Otro de los titulares se refiere al trabajo infantil, la contratación de niños y niñas en la industria de alfombras y fábricas de ladrillos sobre la que el diario reclama al Gobierno una actuación urgente. La situación de la mujer es también caballo de batalla de la línea editorial del diario. Del mismo modo que lo es, como variante de ésta, su oposición al matrimonio infantil sobre el que un artículo de opinión se extiende en explicar el plan del Gobierno afgano que, junto a organizaciones internacionales, intenta erradicarlo en los próximos cinco años. La compleja solución de este asunto queda patente en la delicada exposición con la que el autor desgrana su persuasivos argumentos, entre los que no falta una inicial alusión a la religión para contradecir a quienes acuden a ella para justificar la vigencia de esta costumbre atroz. Esa sosegada reflexión sobre una cuestión capaz de generar tanta legítima indignación no es obstáculo para  la firmeza con que el autor pide la implicación de las autoridades religiosas, “que el clero y el Consejo de Ulemas difundan la conciencia sobre los derechos de las mujeres”, así como campañas institucionales contra estos matrimonios y la concienciación por parte de los medios.
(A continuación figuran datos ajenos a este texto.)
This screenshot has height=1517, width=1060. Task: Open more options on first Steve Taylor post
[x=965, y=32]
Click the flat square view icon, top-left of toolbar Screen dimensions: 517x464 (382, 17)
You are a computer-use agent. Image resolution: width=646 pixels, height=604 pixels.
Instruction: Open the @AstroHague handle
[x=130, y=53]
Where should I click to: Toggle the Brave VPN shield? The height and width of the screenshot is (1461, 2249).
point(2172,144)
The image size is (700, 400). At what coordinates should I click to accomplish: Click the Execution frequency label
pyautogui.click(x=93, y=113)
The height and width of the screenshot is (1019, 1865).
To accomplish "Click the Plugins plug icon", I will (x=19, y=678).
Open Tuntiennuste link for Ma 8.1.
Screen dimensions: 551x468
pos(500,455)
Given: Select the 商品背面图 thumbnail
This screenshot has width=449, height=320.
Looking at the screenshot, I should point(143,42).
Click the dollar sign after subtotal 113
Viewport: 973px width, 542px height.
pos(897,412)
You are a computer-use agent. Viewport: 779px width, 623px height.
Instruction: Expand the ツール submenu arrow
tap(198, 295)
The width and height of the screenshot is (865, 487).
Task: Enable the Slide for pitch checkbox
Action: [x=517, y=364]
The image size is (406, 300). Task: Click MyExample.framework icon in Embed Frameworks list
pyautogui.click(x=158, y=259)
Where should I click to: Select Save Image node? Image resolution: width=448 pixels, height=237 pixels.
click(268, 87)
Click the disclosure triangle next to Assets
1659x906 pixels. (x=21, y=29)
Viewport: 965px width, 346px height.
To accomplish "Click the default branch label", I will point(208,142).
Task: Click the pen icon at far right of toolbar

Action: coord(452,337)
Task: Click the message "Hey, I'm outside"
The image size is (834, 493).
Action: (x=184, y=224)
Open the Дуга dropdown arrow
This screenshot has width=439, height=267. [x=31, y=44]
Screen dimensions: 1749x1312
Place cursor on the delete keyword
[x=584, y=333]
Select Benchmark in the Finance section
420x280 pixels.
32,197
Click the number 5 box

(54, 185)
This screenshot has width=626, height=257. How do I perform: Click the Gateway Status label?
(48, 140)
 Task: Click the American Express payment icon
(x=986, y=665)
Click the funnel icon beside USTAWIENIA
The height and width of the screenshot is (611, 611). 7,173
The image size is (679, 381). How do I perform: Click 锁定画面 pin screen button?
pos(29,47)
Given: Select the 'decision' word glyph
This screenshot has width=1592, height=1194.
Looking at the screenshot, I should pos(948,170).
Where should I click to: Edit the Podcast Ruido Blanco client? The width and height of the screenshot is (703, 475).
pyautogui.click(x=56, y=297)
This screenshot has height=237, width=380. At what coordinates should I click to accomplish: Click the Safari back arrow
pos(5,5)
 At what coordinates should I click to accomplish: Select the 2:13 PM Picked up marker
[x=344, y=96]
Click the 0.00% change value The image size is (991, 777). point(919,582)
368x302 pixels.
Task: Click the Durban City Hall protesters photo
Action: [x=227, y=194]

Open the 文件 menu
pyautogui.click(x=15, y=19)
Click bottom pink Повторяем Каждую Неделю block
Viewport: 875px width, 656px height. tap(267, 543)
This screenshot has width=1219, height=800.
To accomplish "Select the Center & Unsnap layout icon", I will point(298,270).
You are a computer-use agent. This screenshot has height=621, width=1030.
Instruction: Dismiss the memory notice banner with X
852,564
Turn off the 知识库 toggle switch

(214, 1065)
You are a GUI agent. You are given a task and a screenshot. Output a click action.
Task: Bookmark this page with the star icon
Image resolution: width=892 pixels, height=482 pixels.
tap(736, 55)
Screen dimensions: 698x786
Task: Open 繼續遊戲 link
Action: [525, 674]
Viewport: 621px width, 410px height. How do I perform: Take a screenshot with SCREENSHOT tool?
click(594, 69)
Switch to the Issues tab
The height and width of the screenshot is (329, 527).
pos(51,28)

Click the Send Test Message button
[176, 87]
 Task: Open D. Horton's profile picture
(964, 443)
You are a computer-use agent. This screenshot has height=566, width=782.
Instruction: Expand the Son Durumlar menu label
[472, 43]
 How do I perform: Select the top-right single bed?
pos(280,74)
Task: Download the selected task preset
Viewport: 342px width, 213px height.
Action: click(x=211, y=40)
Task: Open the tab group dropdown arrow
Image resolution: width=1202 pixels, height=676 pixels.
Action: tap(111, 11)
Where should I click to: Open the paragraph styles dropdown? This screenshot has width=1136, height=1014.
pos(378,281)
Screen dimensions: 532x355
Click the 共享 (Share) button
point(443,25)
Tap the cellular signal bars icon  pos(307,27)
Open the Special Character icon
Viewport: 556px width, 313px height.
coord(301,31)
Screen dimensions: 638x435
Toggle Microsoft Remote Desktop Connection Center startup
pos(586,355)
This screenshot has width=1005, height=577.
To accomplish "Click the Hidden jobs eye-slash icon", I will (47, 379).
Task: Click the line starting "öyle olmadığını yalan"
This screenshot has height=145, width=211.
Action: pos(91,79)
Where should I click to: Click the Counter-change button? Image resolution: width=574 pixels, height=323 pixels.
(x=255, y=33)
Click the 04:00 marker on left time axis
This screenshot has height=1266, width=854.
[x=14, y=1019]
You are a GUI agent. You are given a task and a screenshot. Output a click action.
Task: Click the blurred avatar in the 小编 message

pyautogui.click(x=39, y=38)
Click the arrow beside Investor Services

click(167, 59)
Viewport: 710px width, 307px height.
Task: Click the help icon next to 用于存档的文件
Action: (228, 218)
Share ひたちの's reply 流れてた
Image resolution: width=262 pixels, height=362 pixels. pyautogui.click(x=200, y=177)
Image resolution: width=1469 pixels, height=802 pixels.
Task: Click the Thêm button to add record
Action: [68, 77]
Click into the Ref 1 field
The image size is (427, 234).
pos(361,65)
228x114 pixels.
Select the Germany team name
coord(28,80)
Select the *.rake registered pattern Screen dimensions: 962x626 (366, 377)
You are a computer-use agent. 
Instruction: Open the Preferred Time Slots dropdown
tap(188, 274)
En definitiva, el periodismo mostrando su mejor cara: la que a través de la información veraz y contrastada, la reflexión serena y la defensa y proselitismo de los valores democráticos ayuda al progreso de una sociedad. La mala noticia es que, dependiendo de quien lo practique, el periodismo puede servir también justo para lo contrario.

“A los 12 años decidí que quería ser periodista y en ello estoy”. La frase está sacada del perfil de Twitter de una colaboradora y presentadora ocasional de Sálvame, el programa que emite Telecinco. Como les imagino esbozando una sonrisa maliciosa, me gustaría señalar que tal vez debiéramos reflexionar un momento sobre si la colaboradora en cuestión está más lejos o no de conseguirlo que algunos otros personajes de la profesión que ni siquiera se plantean la posibilidad de no haber alcanzado la meta. Son cosas de este oficio que –vuelvo a insistir- no es el mío y al que me acerco como quien, por tener hambre, se prepara un sándwich sin que por ello caiga en el ridículo de considerarse chef.